Heather Bennett was summoned to appear in court Tuesday on charges of possessing two-way radios without a licence

January 21, 2005

Harare - Zimbabwe authorities have resuscitated a three-year-old charge for a minor misdemeanour against the wife of a jailed opposition MP, her lawyer said on Wednesday. Heather Bennett, whose campaign for the release of her husband, Roy, has aroused international condemnation against President Robert Mugabe's regime, was summoned to appear in court Tuesday on charges of possessing two-way radios without a licence, said lawyer Beatrice Mtetwa. The radios were discovered during a police raid on a farm that Bennett, MP for the opposition Movement for Democratic Change, was living on in 2003, she said, and the summons that arrived last week was the first sign of official action since the raid. "One wonders why they are resuscitating this now," said Mtetwa. Said Mrs Bennett: "It's just harassment. It's definitely a political thing." On October 28 last year, Zimbabwe's Parliament, dominated by Mugabe's ruling Zanu PF MPs, voted to send the Bennett to jail for a year for shoving justice minister Patrick Chinamasa to the ground during a debate in chamber in which the minister called Bennett's ancestors thieves and murderers. The 47-year-old white MP, one of the most popular political figures in the country, said Chinamasa's insults were the final straw in a four-year campaign of lawless intimidation against him, his family and the workers on his farm in south-east Zimbabwe. Two of his staff have been murdered by security forces and scores of others were tortured and driven from their homes as the state illegally seized his farm and soldiers and police stole his cattle and crops.

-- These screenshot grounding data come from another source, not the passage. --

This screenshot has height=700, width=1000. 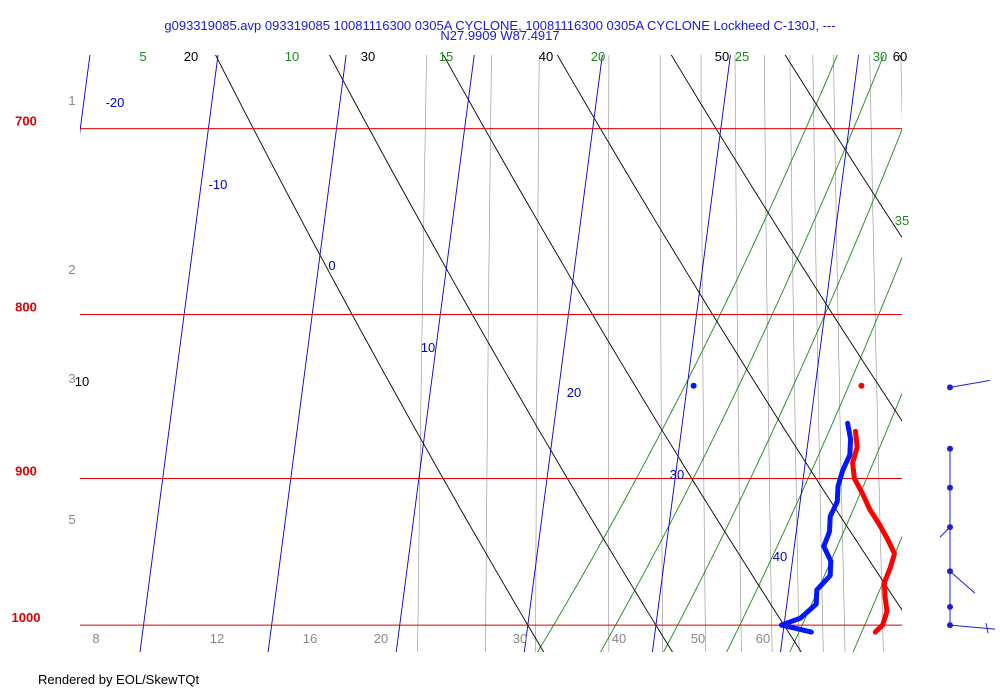 What do you see at coordinates (574, 392) in the screenshot?
I see `isotherm-label: 20` at bounding box center [574, 392].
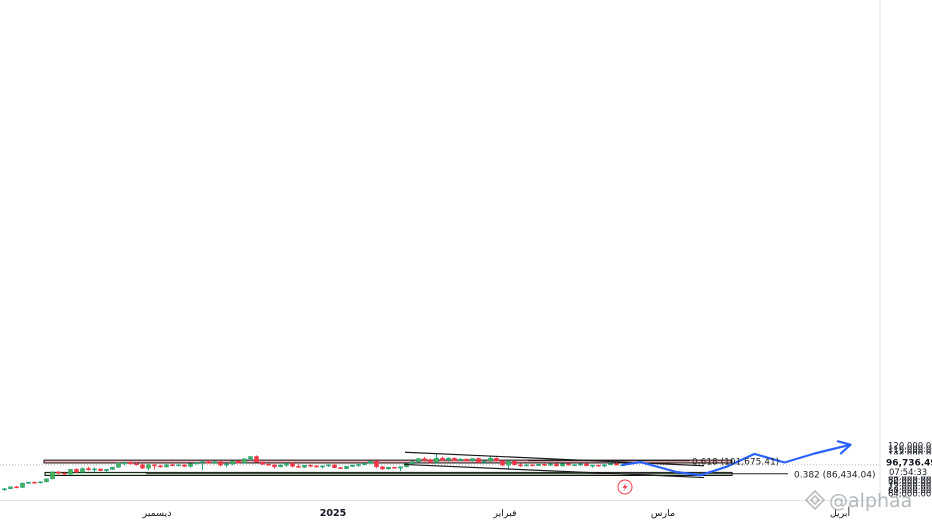 This screenshot has width=932, height=527. What do you see at coordinates (440, 510) in the screenshot?
I see `time-axis: ديسمبر 2025 فبراير مارس أبريل` at bounding box center [440, 510].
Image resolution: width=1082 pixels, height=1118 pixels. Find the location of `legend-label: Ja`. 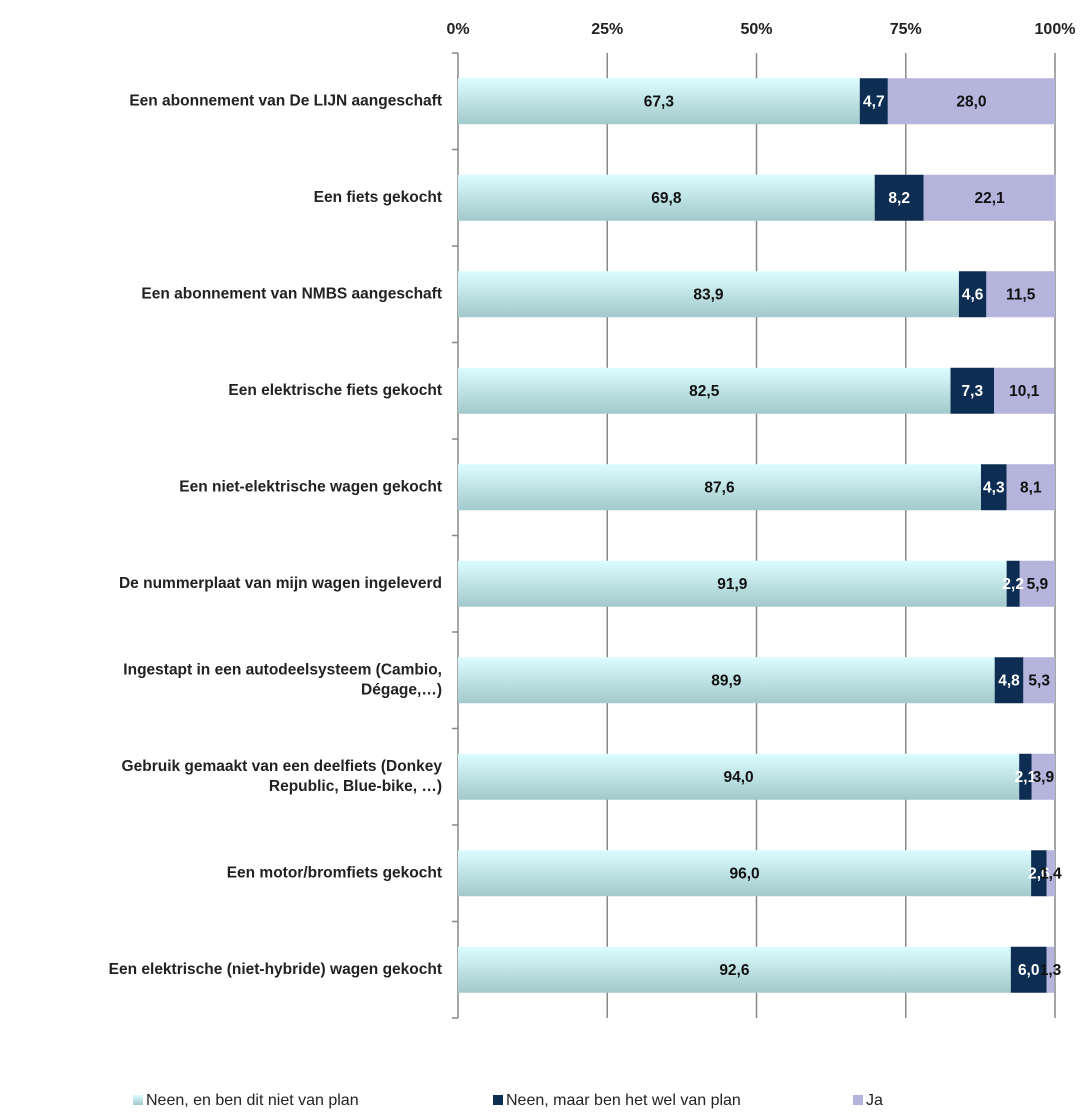

legend-label: Ja is located at coordinates (874, 1100).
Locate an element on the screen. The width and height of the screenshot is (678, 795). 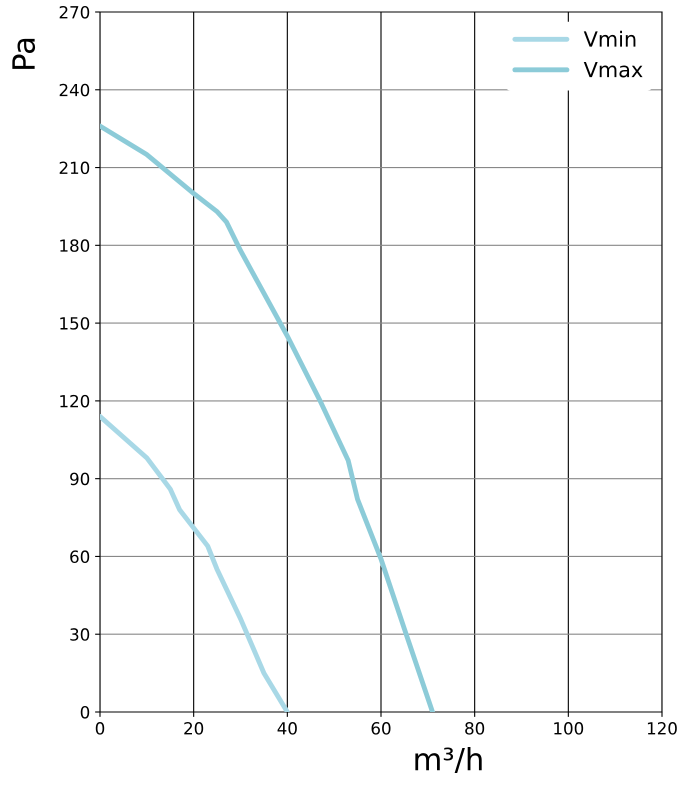
y-tick-label: 60 is located at coordinates (80, 557).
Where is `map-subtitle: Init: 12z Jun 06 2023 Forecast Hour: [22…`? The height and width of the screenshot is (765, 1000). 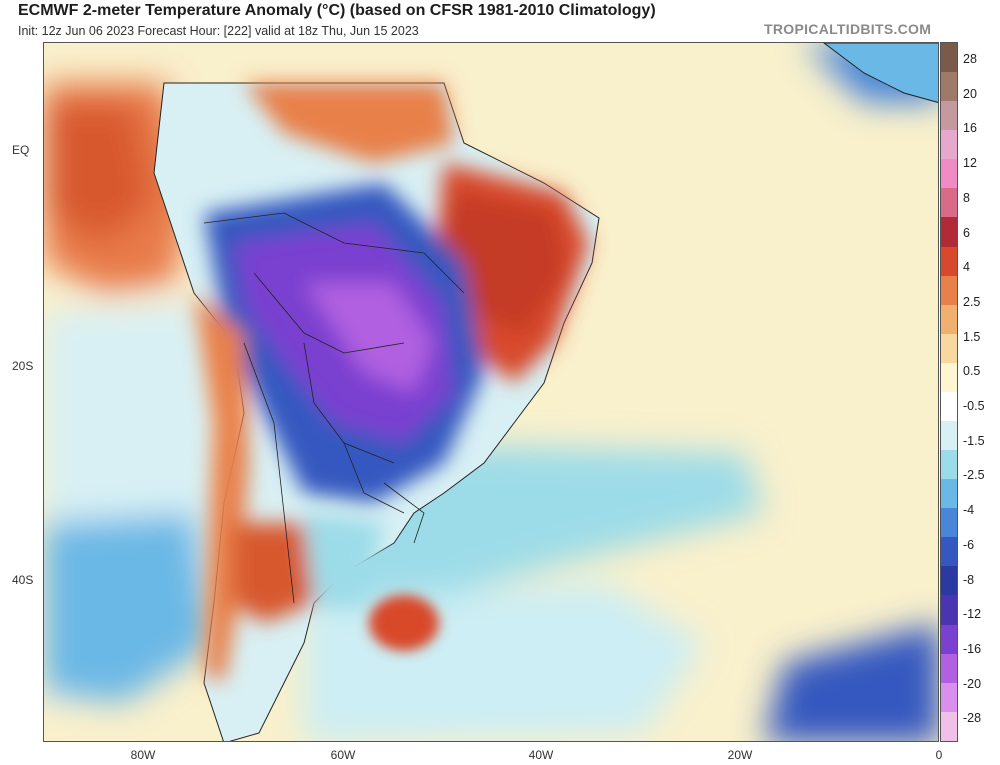 map-subtitle: Init: 12z Jun 06 2023 Forecast Hour: [22… is located at coordinates (218, 31).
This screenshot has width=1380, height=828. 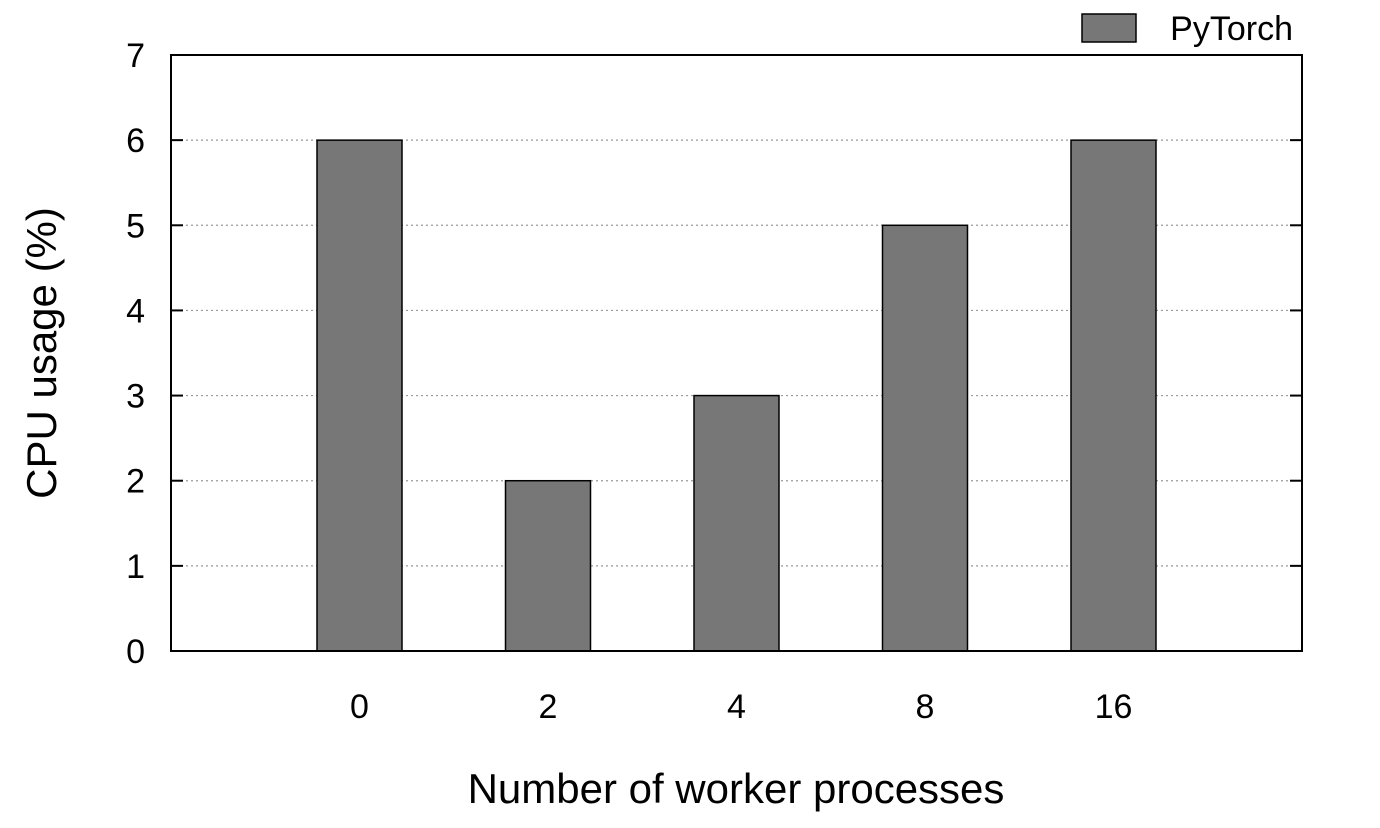 What do you see at coordinates (548, 707) in the screenshot?
I see `x-tick-label: 2` at bounding box center [548, 707].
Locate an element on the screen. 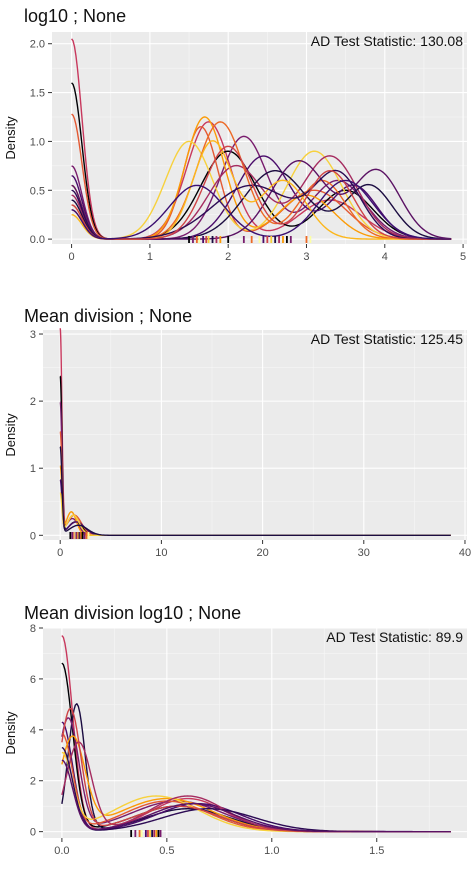 The width and height of the screenshot is (475, 880). x-tick-label: 40 is located at coordinates (465, 553).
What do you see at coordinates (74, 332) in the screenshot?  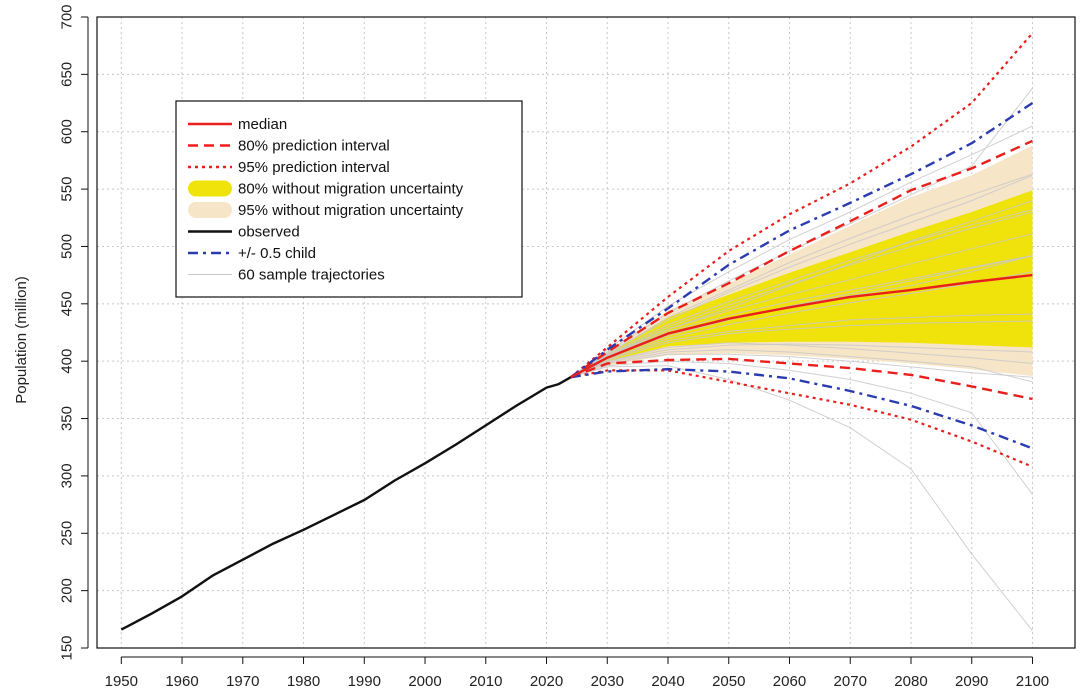 I see `y-axis: 150 200 250 300 350 400 450 500 550 600 650 700` at bounding box center [74, 332].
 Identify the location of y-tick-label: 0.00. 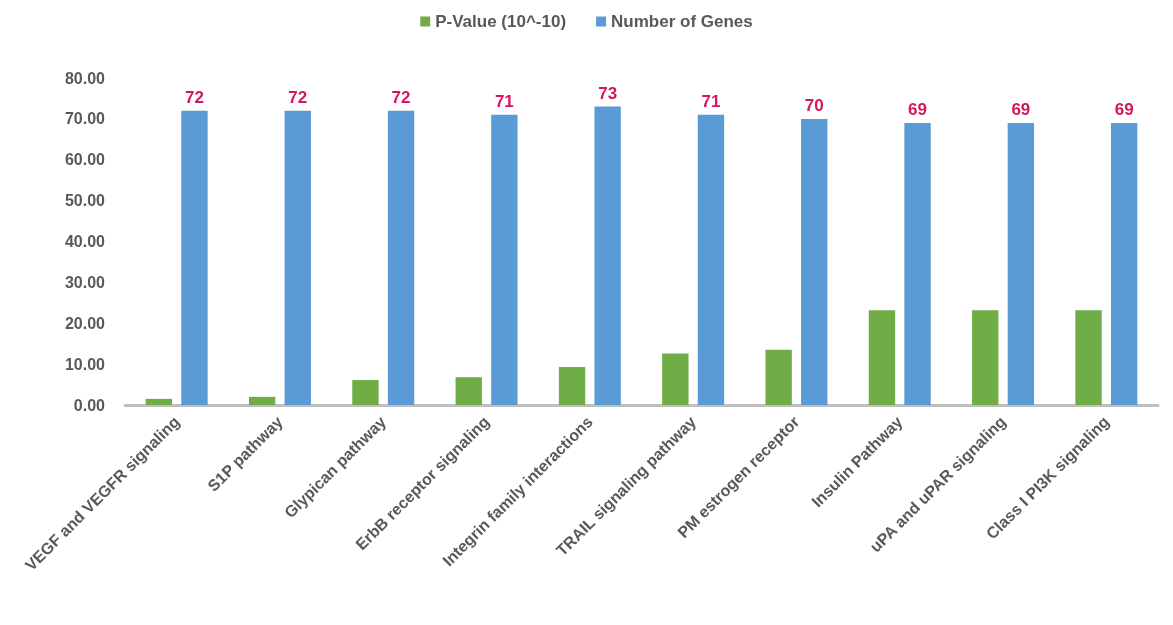
(90, 405).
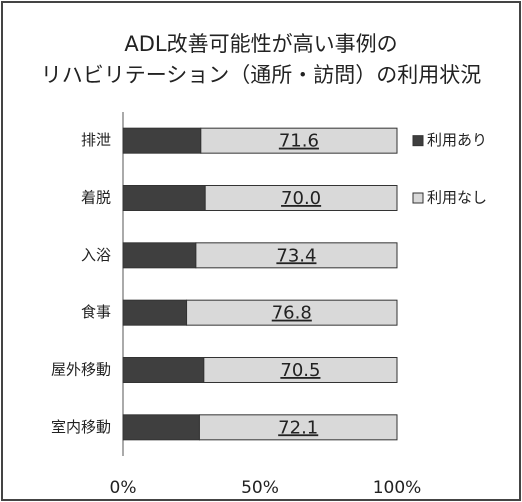 The height and width of the screenshot is (502, 522). I want to click on data-label: 70.5, so click(300, 370).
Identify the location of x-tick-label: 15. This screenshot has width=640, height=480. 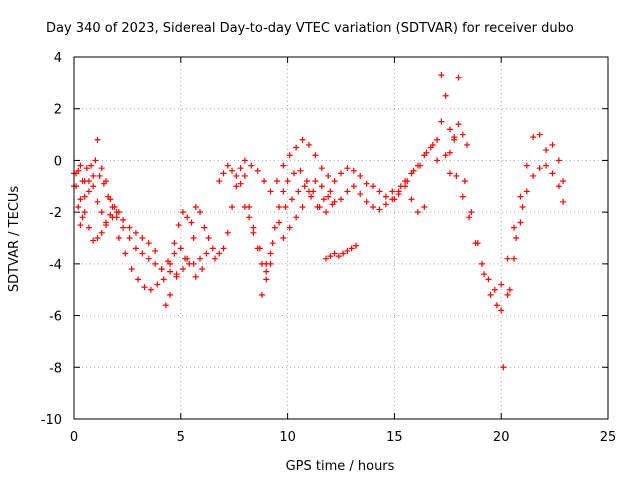
(394, 438).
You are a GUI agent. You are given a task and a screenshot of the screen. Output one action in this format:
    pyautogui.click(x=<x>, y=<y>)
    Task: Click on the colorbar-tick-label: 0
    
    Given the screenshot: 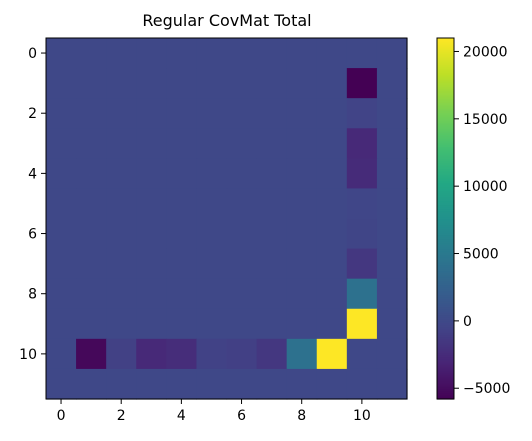 What is the action you would take?
    pyautogui.click(x=468, y=322)
    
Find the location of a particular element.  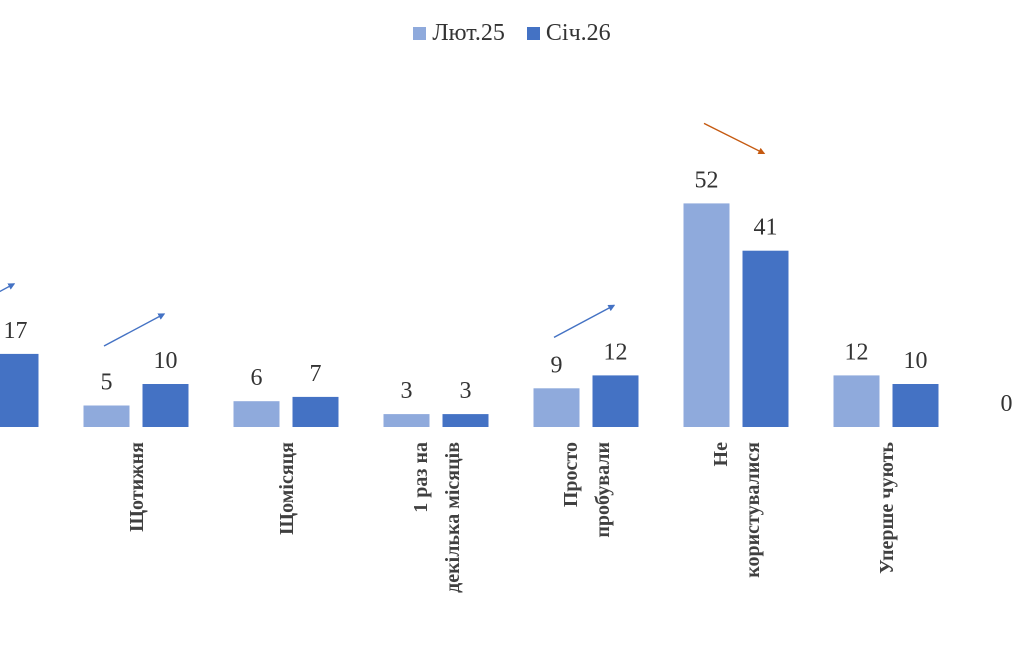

The MDC says the imprisonment of Bennett was deliberate victimisation. Lawyers say that his assault on Chinamasa, which did not injure the minister, would earn the equivalent of a US$10 fine in a magistrate's court. Judges in the generally pro-Mugabe judiciary have refused him permission to appeal. Bennett said the radios were seized by police in one of several police searches of the property they were living in after they had been driven from their farm. "We bought them for our security guards," she said. "I had applied for a licence, but it hadn't come through when the police arrived." The offence of possession of an unlicensed radio carries a low fine. She was ordered to appear in court again on May 18. Observers say Bennett's campaign for her husband's release has won support all over the world, and its success has angered Mugabe's government. Bennett, who speaks fluent Shona and has been accorded status as a tribal elder, won his seat in the Chimanimani district in south-east Zimbabwe with overwhelming support from the black peasant farmers who live there.